- Exercises to complete
a – Could you copy the listing word for word, from the line with "Task: Tap the back arrow icon" to the line with "Action: point(40,120)", and leave the pictures out?
b – What comes next in the write-up on parallelizing convolutional neural networks? Continue it from its last sentence.

- Article
──────────

Fully connected layers Fully connected layers connect every neuron in one layer to every neuron in another layer. It is in principle the same as the traditional multi-layer perceptron neural network There are also various settings of the neural networks, such as using different loss functions, using different activation functions, etc. We want to have a general convolutional neural networks that let users define which types the layers are and the parameters of each layer by using our framework

Most important of all, the computation convolutional neural network can benefit greatly from parallelism. Convolutional neural network is computation intensive, but by using shared weights, parallelizing over images or parameters, and trade atomicity with parallelism, large speedup can be expected via parallelism.

The Challenge

The problem is challenging and might be difficult to parallelize for the following reasons:

Training data is huge for computer vision problems, which are very typical applications of the convolutional neural networks. So parallelism and computation efficiency are very important to achieve a relatively good performance.
Intensive matrix multiplication is required to train the neural network, therefore finding optimizations to do the matrix multiplication is important for this problem.

──────────

- Data section
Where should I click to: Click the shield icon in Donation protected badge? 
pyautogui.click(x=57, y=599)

──────────

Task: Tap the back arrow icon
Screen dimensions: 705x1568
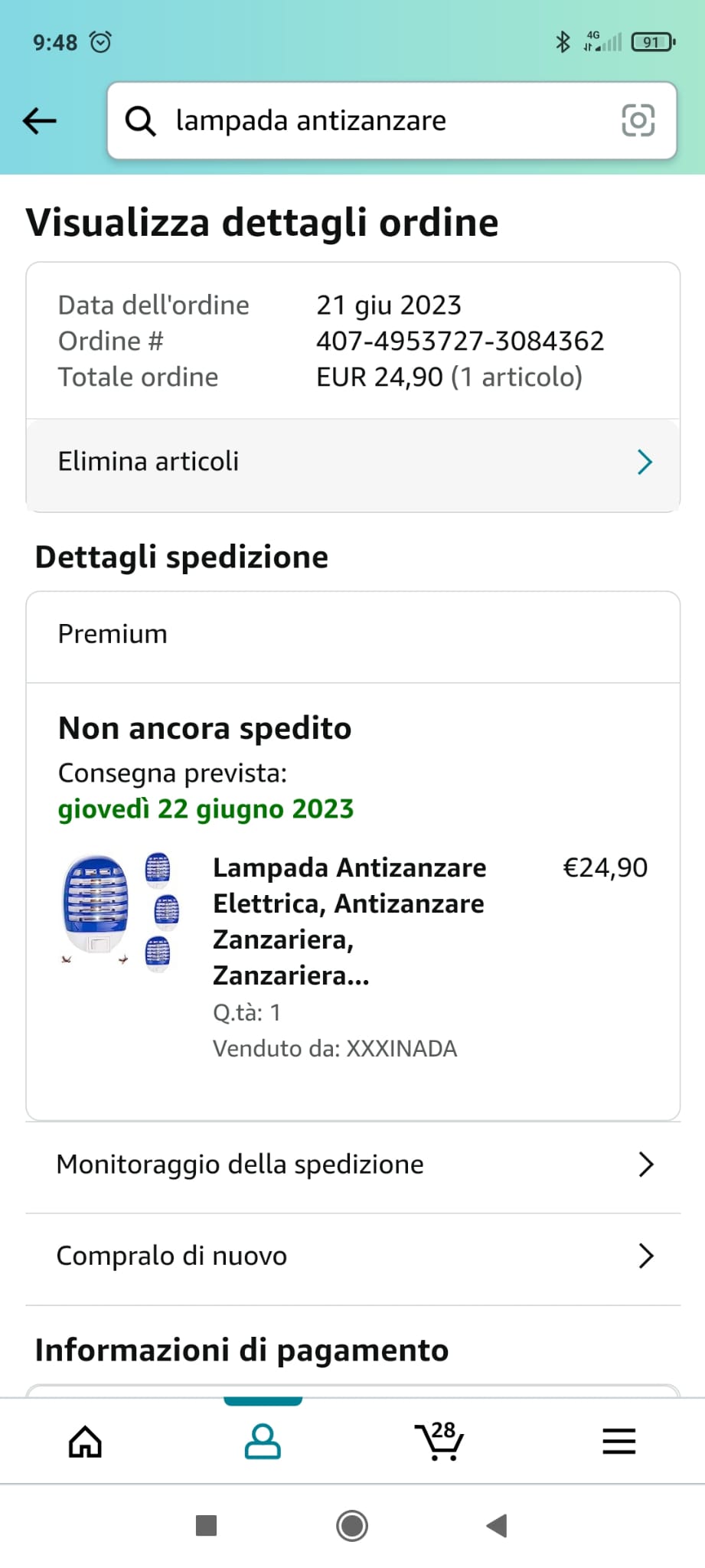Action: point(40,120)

──────────

- Exercise answers
a –
Task: Tap the back arrow icon
Screen dimensions: 705x1568
Action: point(40,120)

b –
For the back propagation phase to train the model, multiple threads may try to update some weights at the same time. So tradeoff between time and absolute correctness is important and worth thinking in this problem.
Barriers are required for each iteration, which implicitly add dependency of the threads across different thread blocks. We hope to learn how to do tradeoffs between parallelism and absolute correctness in real-world applications, such as training convolutional networks in this project. And we also expect to learn different techniques for parallelism in this application. As for the workload, the dependencies are across different training iterations, and are within updates of the same weights. The memory access pattern would be of spatial locality. For convolutional matrix multiplication, it only requires a group of grids with locality, so it is for the pooling layer. As for the constraints, as we’ve mentioned, updates to the shared weights limit parallelism, and input samples are trained batch by batch, therefore making the performance different from stochastic gradient descent, and we need to further investigate into this.

Resources

We will use provided GHC GPU machines for the CUDA code, and we are managing to find starter code for serialized version of the configurable convolutional neural networks. If there isn’t any, we will have to implement our own version of serialized configurable CNNs from scratch. We also need to investigate into optimizations of the parallelism of neural networks and matrix multiplication, and we are working on them.

Goals and deliverables

Here are our goals that we plan to achieve:

Implement serialized configurable version of the convolutional neural networks as baseline in the experiments.
Implement paralleled configurable version of the CNNs training system.
Apply optimizations from reference papers to improve the parallel performance of the system.
Design and implement framework for users to define and train paralleled CNNs with simple operations.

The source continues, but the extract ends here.